Historiographie aus jüdischer Sicht:
Die Geschichtsschreibung der Schoah

Dan Michman:
Die Historiographie der Shoah aus jüdischer Sicht.
Konzeptualisierungen, Terminologie, Anschauungen, Grundfragen.
Hamburg: Dölling und Galitz Verlag, 2002, 355 S., € 24,80

Gideon Greif, Matthias Beer, Tel Aviv/Israel

Michmans Buch umfasst eine weitreichende Konzeptualisierung von Grundfragen und Terminologie zur Historiographie der Shoah. Er differenziert konsequent zwischen relevanten und weniger relevanten Fragen, revidiert abwegige Interpretationen und bietet einen wichtigen Gesamtüberblick zu aktuellen Debatten in der Shoah-Forschung.

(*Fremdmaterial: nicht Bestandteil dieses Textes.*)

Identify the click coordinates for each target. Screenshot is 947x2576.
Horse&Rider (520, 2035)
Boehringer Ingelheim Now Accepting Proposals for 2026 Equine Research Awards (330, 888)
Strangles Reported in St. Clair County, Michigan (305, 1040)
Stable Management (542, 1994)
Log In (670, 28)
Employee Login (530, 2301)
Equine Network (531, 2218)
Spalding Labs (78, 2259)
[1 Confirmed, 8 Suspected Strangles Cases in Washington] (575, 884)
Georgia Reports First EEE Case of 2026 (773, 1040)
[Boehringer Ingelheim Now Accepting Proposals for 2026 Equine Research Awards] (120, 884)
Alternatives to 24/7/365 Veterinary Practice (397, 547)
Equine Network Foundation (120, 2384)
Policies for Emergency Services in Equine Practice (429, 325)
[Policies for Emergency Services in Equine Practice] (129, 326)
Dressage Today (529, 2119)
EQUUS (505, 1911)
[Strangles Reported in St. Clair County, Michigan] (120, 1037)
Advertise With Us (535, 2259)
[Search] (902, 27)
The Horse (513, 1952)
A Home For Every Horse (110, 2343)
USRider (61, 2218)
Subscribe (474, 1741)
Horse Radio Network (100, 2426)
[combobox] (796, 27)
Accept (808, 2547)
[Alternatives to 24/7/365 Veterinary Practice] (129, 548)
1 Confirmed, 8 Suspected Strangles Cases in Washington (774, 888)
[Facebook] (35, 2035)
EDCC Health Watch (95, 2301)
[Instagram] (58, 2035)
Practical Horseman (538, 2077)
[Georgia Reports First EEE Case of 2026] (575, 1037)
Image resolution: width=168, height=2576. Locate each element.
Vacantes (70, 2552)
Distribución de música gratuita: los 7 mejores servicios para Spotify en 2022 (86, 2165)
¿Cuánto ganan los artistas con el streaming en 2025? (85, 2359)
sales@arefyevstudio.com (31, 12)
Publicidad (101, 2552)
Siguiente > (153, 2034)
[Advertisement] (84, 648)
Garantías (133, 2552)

Die Bandbreite der im Buch behandelten Themen ist überaus weit gesteckt. Wie im Titel angedeutet, beleuchtet Michmans Buch vor allem die jüdische Dimension der Shoah und erläutert dabei Aspekte wie die bisher wenig erforschte Frage nach dem jüdischen religiösen Leben während der Shoah, den viel diskutierten Zusammenhang zwischen der Shoah und der Gründung des Staates Israel, sowie allgemeinere Aspekte wie das Verhältnis von Faschismus und Nationalsozialismus.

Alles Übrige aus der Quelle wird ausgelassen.